Have a look at this blog post. The number of data nodes depends on daily ingest volume as well as the retention period. I would expect the number of ingest nodes required to be proportional to the ingested voilume per day and also depend on the complexity of your pipeline(s). This can vary a lot so you need to test to see how it applies to your use case.

1 Like

For future reference, this is covered here in the reference manual:

However, it is good practice to limit the number of master-eligible nodes in the cluster to three. Master nodes do not scale like other node types since the cluster always elects just one of them as the master of the cluster.
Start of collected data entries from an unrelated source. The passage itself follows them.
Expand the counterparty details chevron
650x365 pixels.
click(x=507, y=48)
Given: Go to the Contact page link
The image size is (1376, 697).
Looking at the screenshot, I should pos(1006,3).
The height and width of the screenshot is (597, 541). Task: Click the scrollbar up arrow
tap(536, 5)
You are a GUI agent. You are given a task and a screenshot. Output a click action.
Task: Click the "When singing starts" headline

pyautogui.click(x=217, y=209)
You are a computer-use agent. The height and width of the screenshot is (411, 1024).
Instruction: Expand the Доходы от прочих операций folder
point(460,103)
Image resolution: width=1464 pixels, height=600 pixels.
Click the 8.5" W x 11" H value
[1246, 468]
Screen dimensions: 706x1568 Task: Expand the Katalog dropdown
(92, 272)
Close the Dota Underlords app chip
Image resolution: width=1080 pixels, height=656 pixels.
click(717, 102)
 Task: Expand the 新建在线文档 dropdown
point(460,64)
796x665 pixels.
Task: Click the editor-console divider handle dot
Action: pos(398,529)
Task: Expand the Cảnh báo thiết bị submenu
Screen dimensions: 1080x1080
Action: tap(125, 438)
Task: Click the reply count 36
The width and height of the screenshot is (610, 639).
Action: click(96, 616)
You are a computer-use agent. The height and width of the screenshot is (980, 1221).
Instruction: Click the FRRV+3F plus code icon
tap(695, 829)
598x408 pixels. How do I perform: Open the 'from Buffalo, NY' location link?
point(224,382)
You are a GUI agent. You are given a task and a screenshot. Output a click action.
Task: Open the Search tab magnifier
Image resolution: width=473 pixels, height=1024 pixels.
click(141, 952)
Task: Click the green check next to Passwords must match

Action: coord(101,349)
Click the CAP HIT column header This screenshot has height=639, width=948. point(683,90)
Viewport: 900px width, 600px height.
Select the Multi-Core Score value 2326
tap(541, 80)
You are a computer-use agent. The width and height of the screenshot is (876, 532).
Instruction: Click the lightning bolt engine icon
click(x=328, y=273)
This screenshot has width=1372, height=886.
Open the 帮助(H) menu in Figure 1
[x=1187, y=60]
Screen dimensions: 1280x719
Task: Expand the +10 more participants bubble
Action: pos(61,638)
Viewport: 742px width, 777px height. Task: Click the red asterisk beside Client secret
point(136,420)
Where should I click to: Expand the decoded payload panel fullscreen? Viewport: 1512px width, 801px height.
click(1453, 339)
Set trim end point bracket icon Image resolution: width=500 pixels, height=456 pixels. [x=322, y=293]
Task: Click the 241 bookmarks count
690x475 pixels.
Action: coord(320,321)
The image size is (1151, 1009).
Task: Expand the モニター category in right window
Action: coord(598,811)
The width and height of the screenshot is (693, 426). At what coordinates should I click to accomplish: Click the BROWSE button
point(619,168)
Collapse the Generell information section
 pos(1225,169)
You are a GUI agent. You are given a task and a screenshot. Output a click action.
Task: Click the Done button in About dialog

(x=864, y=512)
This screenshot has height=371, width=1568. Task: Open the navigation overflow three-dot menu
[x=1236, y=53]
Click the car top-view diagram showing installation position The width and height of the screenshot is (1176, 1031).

If there are too many master-eligible nodes then master elections may take a longer time to complete.

Note also this sizing guidance:

Aim for 3000 indices or fewer per GB of heap memory on each master node


This is not quite true, at least not without significant extra complexity in the orchestration system that surrounds Elasticsearch. By default with 5 masters there are some sequences of events that require 4 of those masters to be active. See these docs:

NOTE: If cluster.auto_shrink_voting_configuration is set to true (which is the default and recommended value) and there are at least three master-eligible nodes in the cluster, Elasticsearch remains capable of processing cluster state updates as long as all but one of its master-eligible nodes are healthy.

There are situations in which Elasticsearch might tolerate the loss of multiple nodes, but this is not guaranteed under all sequences of failures. If the cluster.auto_shrink_voting_configuration setting is false, you must remove departed nodes from the voting configuration manually. Use the voting exclusions API to achieve the desired level of resilience.

TLDR we recommend three master-eligible nodes in all circumstances.

3 Likes

This topic was automatically closed 28 days after the last reply. New replies are no longer allowed.